Math, asked by popo0000, 10 months ago

denote the semi-perimeter of a triangle ABC in which BC = a, CA = b, AB = c. If a circle touches the sides BC, CA, AB at D, E, F, respectively, prove that BD = s – b.​

Answers

Answered by Skyllen
7

[HeY Mate]

Answer:

Question:

Let s denote the semi-perimeter of a triangle ABC in which BC = a, CA = b, AB = c.
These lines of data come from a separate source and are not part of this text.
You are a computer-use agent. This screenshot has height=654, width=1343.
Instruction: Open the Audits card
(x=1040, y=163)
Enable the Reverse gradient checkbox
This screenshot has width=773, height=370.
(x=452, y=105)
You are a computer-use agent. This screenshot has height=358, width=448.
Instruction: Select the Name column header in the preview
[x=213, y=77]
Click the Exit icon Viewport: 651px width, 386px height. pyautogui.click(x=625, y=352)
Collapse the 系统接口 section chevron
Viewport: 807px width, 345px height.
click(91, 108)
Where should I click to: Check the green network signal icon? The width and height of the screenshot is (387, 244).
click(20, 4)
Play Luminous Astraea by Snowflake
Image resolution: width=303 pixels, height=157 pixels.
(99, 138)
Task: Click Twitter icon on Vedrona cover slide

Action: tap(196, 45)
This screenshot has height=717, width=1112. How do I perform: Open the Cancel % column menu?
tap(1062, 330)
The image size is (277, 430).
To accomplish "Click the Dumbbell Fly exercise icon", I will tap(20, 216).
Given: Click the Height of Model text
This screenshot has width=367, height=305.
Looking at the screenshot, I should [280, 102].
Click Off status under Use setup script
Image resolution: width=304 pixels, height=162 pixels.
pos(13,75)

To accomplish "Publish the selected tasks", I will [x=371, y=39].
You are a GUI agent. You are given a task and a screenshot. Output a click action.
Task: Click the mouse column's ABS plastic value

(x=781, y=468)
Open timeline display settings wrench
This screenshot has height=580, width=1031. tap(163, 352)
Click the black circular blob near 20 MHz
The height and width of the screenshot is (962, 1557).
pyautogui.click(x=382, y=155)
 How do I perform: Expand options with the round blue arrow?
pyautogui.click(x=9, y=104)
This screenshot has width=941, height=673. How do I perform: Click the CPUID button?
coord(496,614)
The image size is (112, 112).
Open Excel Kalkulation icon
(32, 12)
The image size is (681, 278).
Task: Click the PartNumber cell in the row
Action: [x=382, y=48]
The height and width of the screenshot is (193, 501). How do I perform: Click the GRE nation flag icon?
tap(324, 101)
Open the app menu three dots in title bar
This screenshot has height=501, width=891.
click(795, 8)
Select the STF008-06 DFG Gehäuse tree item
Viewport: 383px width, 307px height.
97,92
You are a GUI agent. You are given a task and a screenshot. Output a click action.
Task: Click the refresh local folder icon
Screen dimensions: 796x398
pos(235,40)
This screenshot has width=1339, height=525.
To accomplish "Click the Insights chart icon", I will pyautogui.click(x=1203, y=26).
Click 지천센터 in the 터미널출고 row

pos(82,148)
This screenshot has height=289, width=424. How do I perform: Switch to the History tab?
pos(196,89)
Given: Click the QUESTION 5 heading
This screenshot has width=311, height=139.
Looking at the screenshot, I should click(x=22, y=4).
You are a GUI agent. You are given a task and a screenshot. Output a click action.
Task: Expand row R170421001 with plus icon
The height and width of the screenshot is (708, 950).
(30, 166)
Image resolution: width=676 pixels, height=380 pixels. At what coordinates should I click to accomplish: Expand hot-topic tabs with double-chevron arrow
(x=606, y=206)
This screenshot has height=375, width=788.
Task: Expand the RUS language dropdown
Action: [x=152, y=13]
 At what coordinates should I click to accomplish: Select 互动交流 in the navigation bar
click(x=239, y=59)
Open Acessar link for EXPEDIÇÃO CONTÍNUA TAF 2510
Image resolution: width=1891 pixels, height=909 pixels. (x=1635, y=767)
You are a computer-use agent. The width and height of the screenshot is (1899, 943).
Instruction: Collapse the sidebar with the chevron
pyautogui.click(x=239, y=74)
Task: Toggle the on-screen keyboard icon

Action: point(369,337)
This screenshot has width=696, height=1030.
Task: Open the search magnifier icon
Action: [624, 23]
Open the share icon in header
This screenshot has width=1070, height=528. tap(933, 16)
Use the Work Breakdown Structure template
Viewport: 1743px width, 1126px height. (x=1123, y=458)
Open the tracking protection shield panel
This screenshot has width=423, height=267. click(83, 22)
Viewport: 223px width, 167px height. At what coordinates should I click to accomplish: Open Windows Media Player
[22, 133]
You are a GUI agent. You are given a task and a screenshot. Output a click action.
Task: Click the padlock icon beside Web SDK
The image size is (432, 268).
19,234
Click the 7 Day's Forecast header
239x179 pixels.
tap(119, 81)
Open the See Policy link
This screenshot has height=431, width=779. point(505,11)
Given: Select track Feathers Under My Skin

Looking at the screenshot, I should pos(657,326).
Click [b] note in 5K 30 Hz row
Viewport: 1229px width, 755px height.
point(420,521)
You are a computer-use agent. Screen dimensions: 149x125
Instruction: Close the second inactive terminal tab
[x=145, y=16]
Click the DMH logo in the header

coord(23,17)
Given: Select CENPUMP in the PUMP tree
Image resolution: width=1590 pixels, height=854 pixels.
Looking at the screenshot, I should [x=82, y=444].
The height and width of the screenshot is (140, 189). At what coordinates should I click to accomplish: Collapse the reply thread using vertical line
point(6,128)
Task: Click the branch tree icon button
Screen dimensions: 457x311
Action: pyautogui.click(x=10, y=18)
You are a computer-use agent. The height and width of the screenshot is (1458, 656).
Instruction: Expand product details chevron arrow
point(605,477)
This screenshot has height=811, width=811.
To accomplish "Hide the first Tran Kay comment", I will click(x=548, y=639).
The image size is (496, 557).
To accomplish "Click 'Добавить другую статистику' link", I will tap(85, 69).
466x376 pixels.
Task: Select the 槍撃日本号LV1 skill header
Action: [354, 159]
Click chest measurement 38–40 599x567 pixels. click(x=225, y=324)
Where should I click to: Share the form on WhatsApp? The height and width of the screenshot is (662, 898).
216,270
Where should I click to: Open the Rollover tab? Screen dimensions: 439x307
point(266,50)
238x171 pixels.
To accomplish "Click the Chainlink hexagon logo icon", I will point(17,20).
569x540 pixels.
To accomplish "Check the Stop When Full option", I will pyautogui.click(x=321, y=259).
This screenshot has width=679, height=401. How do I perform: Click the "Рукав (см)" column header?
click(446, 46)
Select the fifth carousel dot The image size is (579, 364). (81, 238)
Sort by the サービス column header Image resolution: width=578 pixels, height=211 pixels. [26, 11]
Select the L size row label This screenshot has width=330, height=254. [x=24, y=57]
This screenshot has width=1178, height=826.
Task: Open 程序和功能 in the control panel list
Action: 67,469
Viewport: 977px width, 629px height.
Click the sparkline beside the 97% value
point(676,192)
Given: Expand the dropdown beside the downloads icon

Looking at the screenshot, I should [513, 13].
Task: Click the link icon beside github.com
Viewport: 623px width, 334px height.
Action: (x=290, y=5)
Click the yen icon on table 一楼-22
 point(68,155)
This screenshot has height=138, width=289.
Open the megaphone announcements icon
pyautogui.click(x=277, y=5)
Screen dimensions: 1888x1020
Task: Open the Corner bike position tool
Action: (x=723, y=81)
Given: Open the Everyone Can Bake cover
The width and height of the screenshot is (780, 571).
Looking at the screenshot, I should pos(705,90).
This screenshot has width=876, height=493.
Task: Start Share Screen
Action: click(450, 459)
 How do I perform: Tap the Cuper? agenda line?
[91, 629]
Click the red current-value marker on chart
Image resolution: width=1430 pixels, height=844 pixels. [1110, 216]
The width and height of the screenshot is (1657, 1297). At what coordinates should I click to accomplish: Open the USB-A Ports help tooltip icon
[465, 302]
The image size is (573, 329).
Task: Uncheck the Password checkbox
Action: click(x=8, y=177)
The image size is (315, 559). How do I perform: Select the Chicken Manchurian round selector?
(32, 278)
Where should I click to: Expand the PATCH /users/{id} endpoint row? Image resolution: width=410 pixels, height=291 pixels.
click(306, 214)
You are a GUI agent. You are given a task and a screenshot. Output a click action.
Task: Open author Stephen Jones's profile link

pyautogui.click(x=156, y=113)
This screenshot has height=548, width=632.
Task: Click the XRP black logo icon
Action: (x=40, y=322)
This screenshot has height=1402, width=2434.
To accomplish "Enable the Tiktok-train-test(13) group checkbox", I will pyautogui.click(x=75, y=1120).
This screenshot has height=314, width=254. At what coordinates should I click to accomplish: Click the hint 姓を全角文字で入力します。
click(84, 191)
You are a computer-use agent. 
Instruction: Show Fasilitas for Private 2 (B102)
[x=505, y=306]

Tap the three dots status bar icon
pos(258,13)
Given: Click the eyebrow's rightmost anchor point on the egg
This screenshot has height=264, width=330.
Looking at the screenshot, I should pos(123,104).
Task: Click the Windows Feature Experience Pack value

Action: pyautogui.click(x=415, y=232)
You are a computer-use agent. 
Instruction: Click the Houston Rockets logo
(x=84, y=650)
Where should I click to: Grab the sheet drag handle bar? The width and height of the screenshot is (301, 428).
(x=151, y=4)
If a circle touches the sides BC, CA, AB at D, E, F, respectively, prove that BD = s – b.

Solution:

Given,

  • S is semi perimeter of triangle.
  • In ABC, BC = a, CA = b and AB = c.
  • Also, a circle is inscribed which touches the sides BC, CA and AB at D, E and F respectively.

To Prove: BD = s – b

Proof:

Semi Perimeter = s

Perimeter = 2s

2s = AB + BC + AC [1]

Tangents drawn from an external point to a circle are equal...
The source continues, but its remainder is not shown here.